_REQUESTS_.
a – According to the embedding-codec article, how many bytes does a single 768-dimensional float32 embedding take?
b – Duplicate the passage of the embedding-codec article between "A developer's walk-through" and "every retrieval pipeline.", inclusive.

_QUOTED TEXT_.
------------------------------------------------------------
Shrinking AI embeddings on the wire — a lossy vector codec that beats Google's TurboQuant at equal recall

go dev.to

A developer's walk-through of qdf's opt-in lossy vector codec: what it does,
why it lands within a hair of the information-theoretic floor, and how it
measures up against Google's TurboQuant on a reproducible benchmark.

The problem nobody budgets for

A single 768-dimensional float32 embedding is 3,072 bytes. That sounds
harmless until you have a few million of them. A 10M-document RAG index is
~30 GB of just vectors — before metadata, before the ANN graph, before
replication. Embeddings are quietly the dominant storage and bandwidth line item
of every vector database and every retrieval pipeline.

Here's the thing: embeddings are not telemetry that must round-trip
bit-for-bit.
Nobody cares whether coordinate 412 comes back as 0.0193847 or
0.0193851. What you care about is that nearest-neighbour search returns the
same neighbours
— i.e. that cosine similarity is preserved to a few decimal
places. That is the exact regime where lossy quantization is free money, and
it's why qdf ships an opt-in lossy codec for []float32 / []float64
fields (OptLossyVec). Off by default, so no exact workload is ever silently
approximated; one flag flip when you want it.

The part I find genuinely nice as an application developer: you don't bolt on a
second system.

You serialize your []struct{ ID, Text, Emb []float32 } with the same
Marshal/Unmarshal you already use. The scalar and string fields stay
bit-exact; the vector field is batched into one lossy column; the blob is
self-describing, so Unmarshal rebuilds the records with no flag and no side
schema
. Metadata store and vector store collapse into one blob with one write
path. (See Example_aiEmbeddingStore in the package docs.)
------------------------------------------------------------
(Records excerpted from a collection)
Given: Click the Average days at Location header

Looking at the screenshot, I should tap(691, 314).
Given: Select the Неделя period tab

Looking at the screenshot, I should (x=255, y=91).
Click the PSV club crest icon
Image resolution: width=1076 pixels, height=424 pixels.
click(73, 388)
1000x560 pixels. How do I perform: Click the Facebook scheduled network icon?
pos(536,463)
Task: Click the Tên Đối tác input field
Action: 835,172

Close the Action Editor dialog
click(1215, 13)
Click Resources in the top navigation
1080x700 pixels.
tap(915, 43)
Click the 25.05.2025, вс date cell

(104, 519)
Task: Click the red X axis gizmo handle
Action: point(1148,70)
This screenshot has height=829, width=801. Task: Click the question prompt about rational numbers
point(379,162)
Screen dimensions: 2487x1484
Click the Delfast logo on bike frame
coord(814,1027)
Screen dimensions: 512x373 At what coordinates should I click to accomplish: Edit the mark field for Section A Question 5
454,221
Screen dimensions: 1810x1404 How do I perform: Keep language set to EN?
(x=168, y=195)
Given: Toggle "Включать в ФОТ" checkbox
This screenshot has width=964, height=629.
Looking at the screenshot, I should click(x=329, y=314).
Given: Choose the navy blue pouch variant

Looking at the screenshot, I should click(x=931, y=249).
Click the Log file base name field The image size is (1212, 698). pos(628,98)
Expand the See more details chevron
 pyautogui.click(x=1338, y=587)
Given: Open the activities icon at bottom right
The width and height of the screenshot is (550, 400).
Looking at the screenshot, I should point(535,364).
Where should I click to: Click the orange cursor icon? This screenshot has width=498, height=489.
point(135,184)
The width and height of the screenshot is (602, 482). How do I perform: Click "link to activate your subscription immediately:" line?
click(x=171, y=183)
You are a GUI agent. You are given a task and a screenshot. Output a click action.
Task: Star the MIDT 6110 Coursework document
------------------------------------------------------------
_RESULTS OF THE EXERCISE_.
a – 3,072 bytes.

b –
A developer's walk-through of qdf's opt-in lossy vector codec: what it does,
why it lands within a hair of the information-theoretic floor, and how it
measures up against Google's TurboQuant on a reproducible benchmark.

The problem nobody budgets for

A single 768-dimensional float32 embedding is 3,072 bytes. That sounds
harmless until you have a few million of them. A 10M-document RAG index is
~30 GB of just vectors — before metadata, before the ANN graph, before
replication. Embeddings are quietly the dominant storage and bandwidth line item
of every vector database and every retrieval pipeline.